China trade surplus falls 29.6 percent, imports up

China trade surplus falls 29.6 percent, imports up

BEIJING - Agence France-Presse
China’s July trade surplus fell 29.6 percent year-on-year to $17.8 billion, government data showed yesterday as a bigger-than-expected gain in imports outpaced one in exports.

Exports increased 5.1 percent year-on-year to $186.0 billion, according to figures from Customs, while imports rose 10.9 percent to $168.2 billion.

The results marked a rebound in trade in both directions after exports and imports declined in June, with the gain in imports being the first since April.

Two-way trade rose 7.8 percent year-on-year, slightly lower than the government’s eight percent growth target for this year but “showing a stabilising and recovering trend”, according to Customs.

The figures surprised economists. A survey of 14 economists by Dow Jones Newswires had forecast exports to gain a median 2.8 percent and imports to rise 1.3 percent. The median prediction for the trade surplus was $27.2 billion.

Puzzling data

The trade data come after mixed messages on China’s economy last week when private and official surveys of
the country’s important manufacturing sector showed differing results.

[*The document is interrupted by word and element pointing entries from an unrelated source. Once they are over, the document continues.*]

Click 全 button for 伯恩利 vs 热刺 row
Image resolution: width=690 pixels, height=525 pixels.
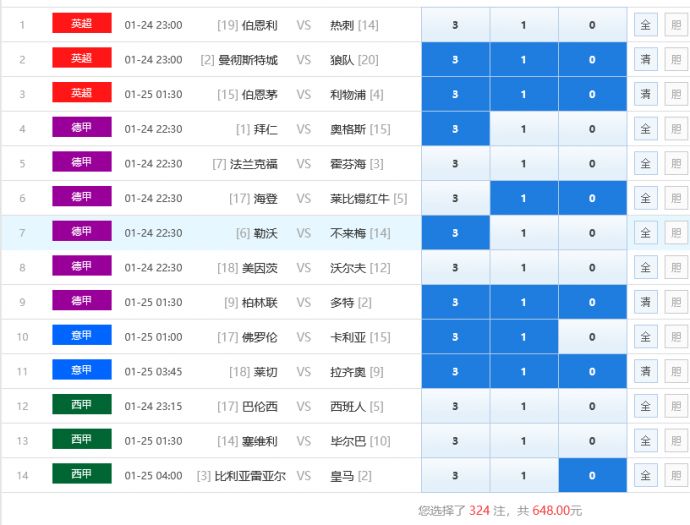pos(645,25)
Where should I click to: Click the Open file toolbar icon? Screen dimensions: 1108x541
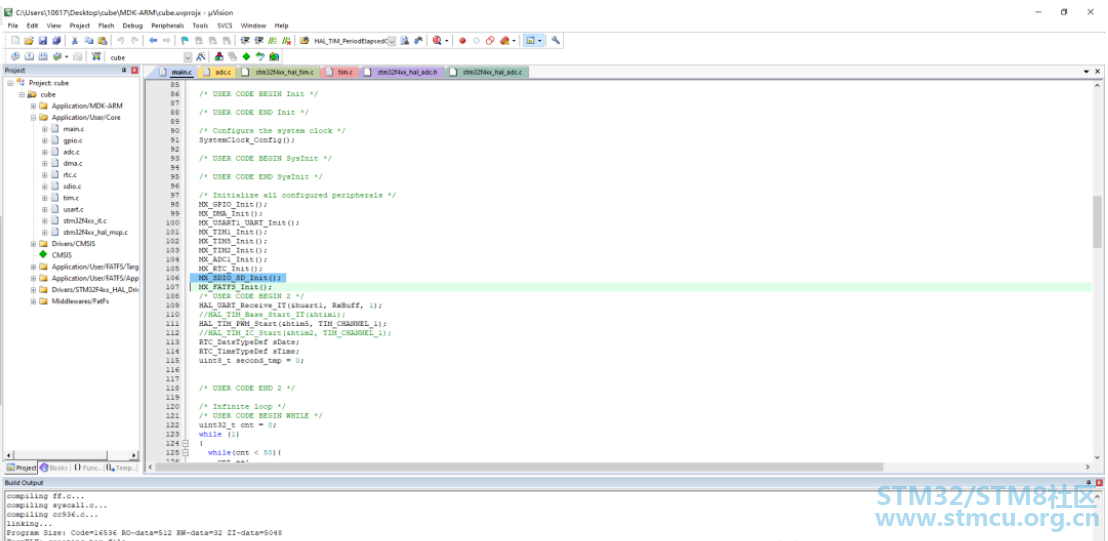[29, 41]
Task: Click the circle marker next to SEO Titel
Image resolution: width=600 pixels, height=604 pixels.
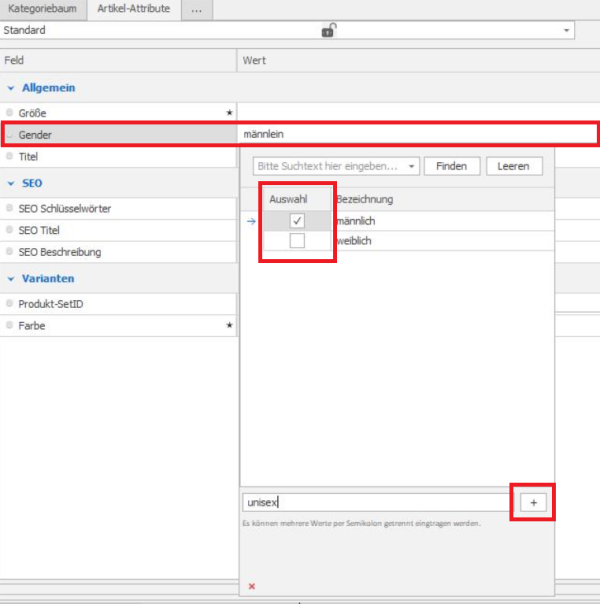Action: point(10,230)
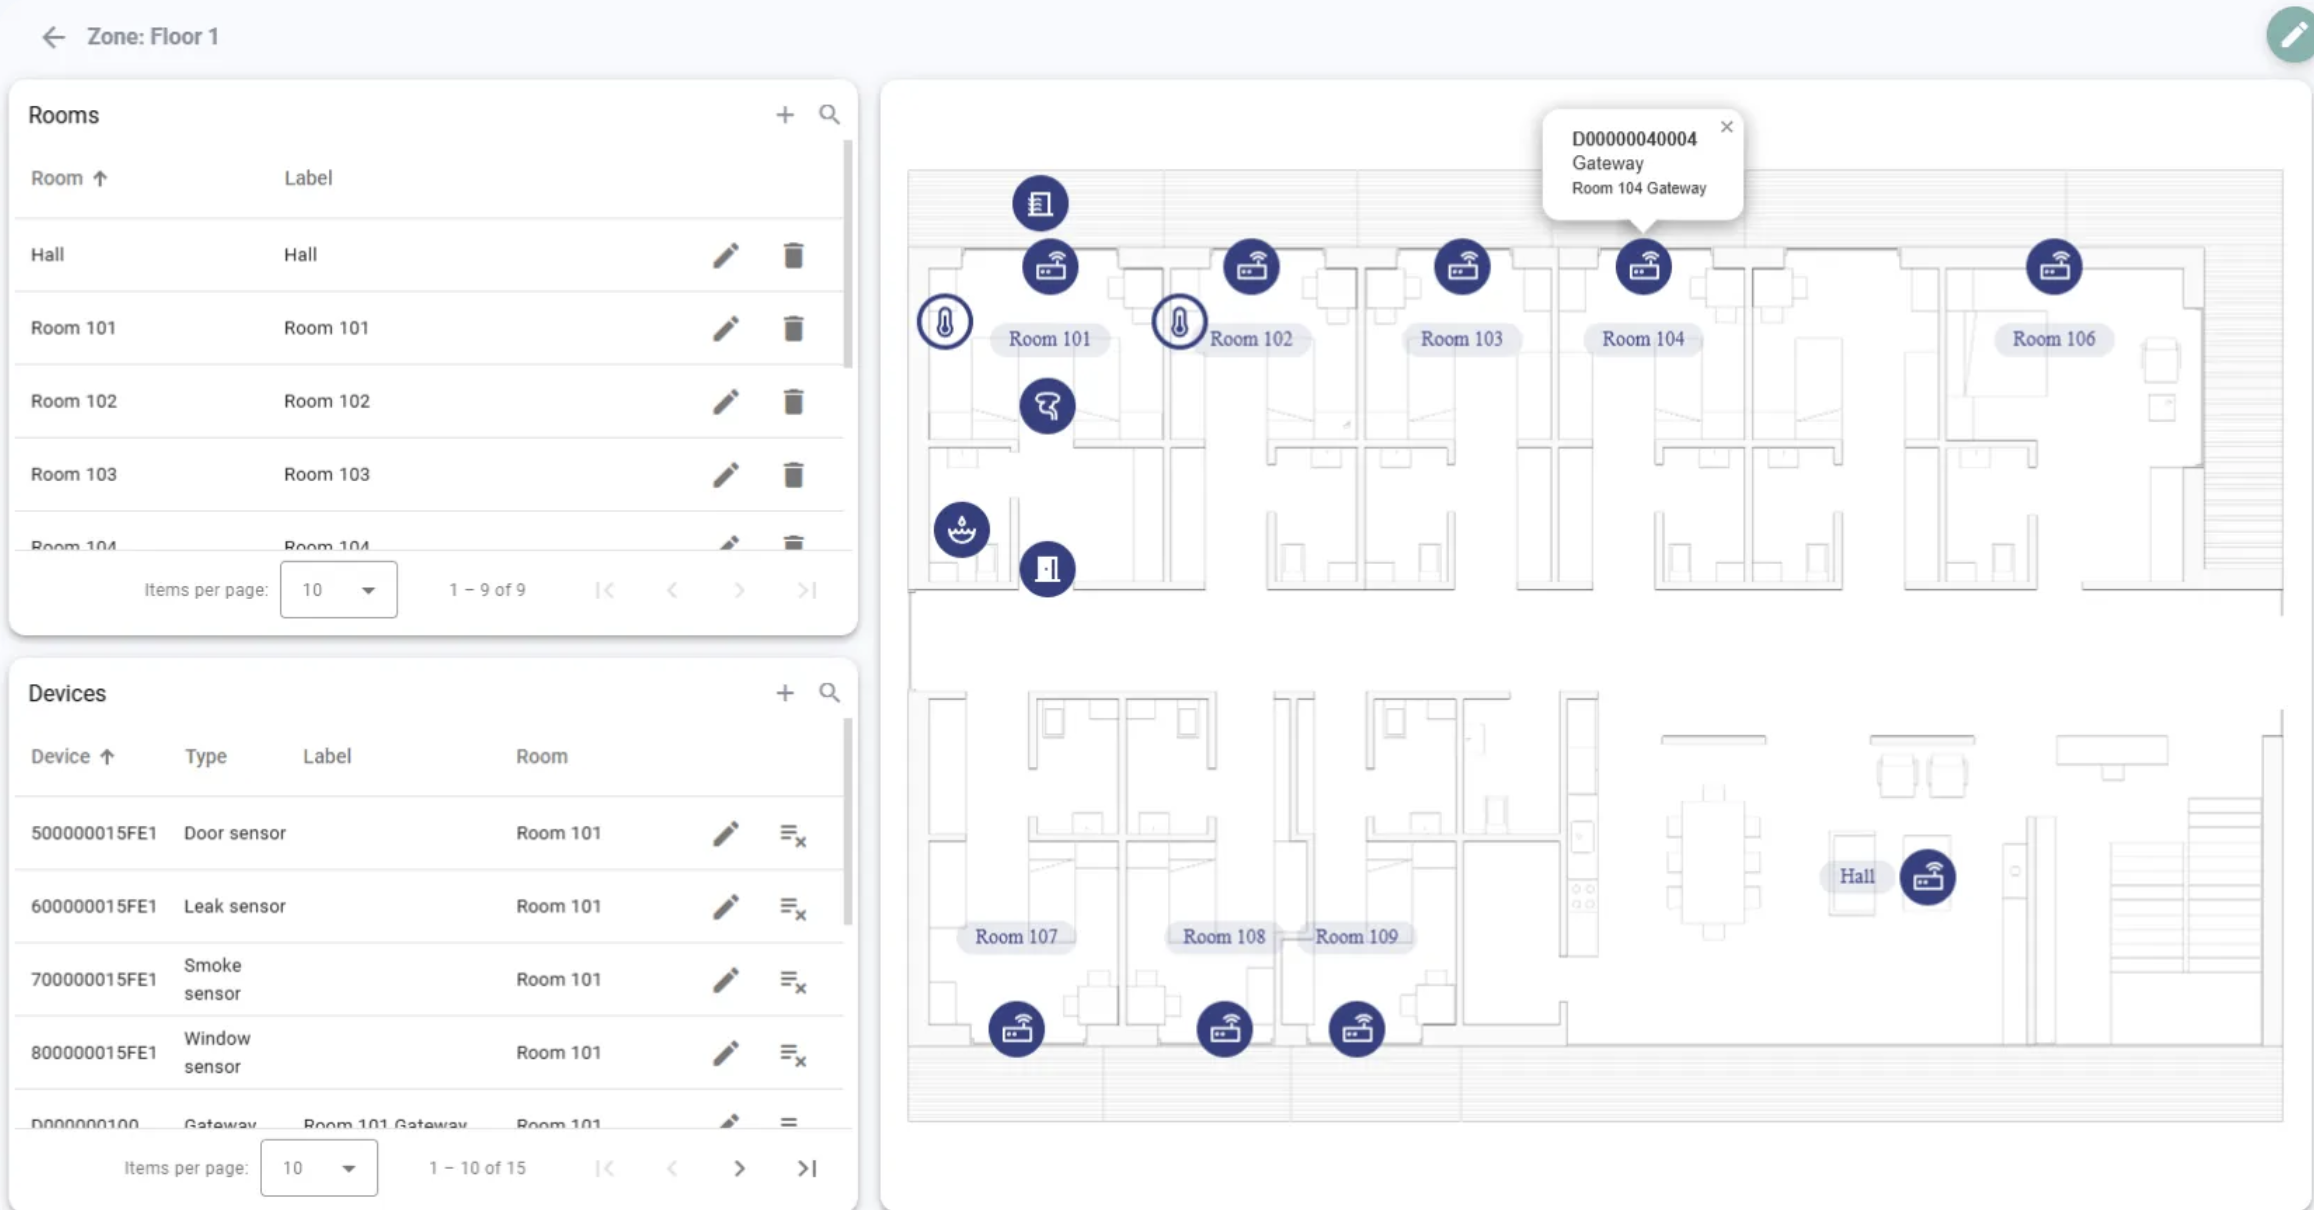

British banking giant HSBC’s purchasing managers’ index indicated contraction while the government’s showed a surprise expansion.

China’s economy managed growth of 7.8 percent in 2012, its slowest since 1999.

The economy has since weakened further, with growth in the April-June period dipping to 7.5 percent, from 7.7 percent in the first quarter and 7.9 percent in October-December.

Yao warned that uncertainties would remain in the fourth quarter as authorities turned cautious about credit expansion.